## DIRECTIONS FOR THIS TASK
All lines in the entries below that hold "count" make up the answer.

Stored records:
- - - - - - -

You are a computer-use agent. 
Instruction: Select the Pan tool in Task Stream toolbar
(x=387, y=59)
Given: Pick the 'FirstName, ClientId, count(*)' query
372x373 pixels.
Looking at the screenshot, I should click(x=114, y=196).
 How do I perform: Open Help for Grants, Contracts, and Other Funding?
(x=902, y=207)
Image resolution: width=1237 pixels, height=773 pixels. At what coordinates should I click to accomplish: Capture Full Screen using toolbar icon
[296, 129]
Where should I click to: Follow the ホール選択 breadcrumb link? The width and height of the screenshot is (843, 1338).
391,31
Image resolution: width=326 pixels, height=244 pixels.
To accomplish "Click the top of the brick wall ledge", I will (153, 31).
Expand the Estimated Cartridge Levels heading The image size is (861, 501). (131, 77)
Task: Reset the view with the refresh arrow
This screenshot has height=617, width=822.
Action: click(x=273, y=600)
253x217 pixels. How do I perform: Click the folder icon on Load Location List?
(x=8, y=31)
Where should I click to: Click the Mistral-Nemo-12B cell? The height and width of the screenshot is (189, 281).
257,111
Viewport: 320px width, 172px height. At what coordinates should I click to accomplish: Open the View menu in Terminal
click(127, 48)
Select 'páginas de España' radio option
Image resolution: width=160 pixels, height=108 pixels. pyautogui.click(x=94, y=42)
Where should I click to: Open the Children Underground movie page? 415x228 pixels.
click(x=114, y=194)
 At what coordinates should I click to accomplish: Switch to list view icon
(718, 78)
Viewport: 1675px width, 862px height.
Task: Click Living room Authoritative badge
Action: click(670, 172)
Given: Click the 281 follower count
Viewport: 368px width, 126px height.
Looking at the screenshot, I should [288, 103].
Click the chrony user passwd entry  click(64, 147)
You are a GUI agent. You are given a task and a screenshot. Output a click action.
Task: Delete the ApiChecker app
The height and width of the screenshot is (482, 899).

- - - - - - -

## RESPONSE TO THE TASK
Given: Pick the 'FirstName, ClientId, count(*)' query
Given: Click the 281 follower count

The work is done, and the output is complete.